Render every line of the records below as a JSON list of strings, one string per line, omitting any blank lines.

[Start of Records for processing]

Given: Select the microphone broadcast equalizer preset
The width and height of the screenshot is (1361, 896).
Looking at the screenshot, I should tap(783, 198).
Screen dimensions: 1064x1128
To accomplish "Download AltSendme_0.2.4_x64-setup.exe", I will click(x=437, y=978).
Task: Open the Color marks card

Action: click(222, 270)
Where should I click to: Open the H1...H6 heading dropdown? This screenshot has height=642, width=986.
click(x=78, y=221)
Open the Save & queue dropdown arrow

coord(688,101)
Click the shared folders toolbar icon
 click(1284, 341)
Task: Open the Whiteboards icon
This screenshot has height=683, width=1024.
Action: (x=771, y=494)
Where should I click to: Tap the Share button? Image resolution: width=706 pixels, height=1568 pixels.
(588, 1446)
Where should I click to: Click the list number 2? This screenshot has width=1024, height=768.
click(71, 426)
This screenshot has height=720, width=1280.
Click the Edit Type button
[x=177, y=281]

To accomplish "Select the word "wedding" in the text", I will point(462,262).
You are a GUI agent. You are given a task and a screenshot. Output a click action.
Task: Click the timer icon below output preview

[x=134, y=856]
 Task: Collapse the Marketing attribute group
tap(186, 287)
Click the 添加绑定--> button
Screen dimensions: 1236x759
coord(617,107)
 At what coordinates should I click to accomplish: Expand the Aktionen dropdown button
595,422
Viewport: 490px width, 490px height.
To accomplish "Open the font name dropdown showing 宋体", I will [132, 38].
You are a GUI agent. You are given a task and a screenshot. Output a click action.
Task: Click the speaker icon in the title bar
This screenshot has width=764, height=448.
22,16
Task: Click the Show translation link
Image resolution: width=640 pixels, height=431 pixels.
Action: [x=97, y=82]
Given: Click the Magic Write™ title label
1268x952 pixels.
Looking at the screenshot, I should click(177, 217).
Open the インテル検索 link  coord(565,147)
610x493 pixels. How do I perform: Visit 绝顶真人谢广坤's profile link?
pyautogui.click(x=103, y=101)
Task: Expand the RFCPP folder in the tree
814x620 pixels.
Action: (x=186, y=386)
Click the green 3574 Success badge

[End of Records for processing]

#### Finished exercise:
[
  "Given: Select the microphone broadcast equalizer preset",
  "The width and height of the screenshot is (1361, 896).",
  "Looking at the screenshot, I should tap(783, 198).",
  "Screen dimensions: 1064x1128",
  "To accomplish \"Download AltSendme_0.2.4_x64-setup.exe\", I will click(x=437, y=978).",
  "Task: Open the Color marks card",
  "Action: click(222, 270)",
  "Where should I click to: Open the H1...H6 heading dropdown? This screenshot has height=642, width=986.",
  "click(x=78, y=221)",
  "Open the Save & queue dropdown arrow",
  "coord(688,101)",
  "Click the shared folders toolbar icon",
  " click(1284, 341)",
  "Task: Open the Whiteboards icon",
  "This screenshot has height=683, width=1024.",
  "Action: (x=771, y=494)",
  "Where should I click to: Tap the Share button? Image resolution: width=706 pixels, height=1568 pixels.",
  "(588, 1446)",
  "Where should I click to: Click the list number 2? This screenshot has width=1024, height=768.",
  "click(71, 426)",
  "This screenshot has height=720, width=1280.",
  "Click the Edit Type button",
  "[x=177, y=281]",
  "To accomplish \"Select the word \"wedding\" in the text\", I will point(462,262).",
  "You are a GUI agent. You are given a task and a screenshot. Output a click action.",
  "Task: Click the timer icon below output preview",
  "[x=134, y=856]",
  " Task: Collapse the Marketing attribute group",
  "tap(186, 287)",
  "Click the 添加绑定--> button",
  "Screen dimensions: 1236x759",
  "coord(617,107)",
  " At what coordinates should I click to accomplish: Expand the Aktionen dropdown button",
  "595,422",
  "Viewport: 490px width, 490px height.",
  "To accomplish \"Open the font name dropdown showing 宋体\", I will [132, 38].",
  "You are a GUI agent. You are given a task and a screenshot. Output a click action.",
  "Task: Click the speaker icon in the title bar",
  "This screenshot has width=764, height=448.",
  "22,16",
  "Task: Click the Show translation link",
  "Image resolution: width=640 pixels, height=431 pixels.",
  "Action: [x=97, y=82]",
  "Given: Click the Magic Write™ title label",
  "1268x952 pixels.",
  "Looking at the screenshot, I should click(177, 217).",
  "Open the インテル検索 link  coord(565,147)",
  "610x493 pixels. How do I perform: Visit 绝顶真人谢广坤's profile link?",
  "pyautogui.click(x=103, y=101)",
  "Task: Expand the RFCPP folder in the tree",
  "814x620 pixels.",
  "Action: (x=186, y=386)",
  "Click the green 3574 Success badge"
]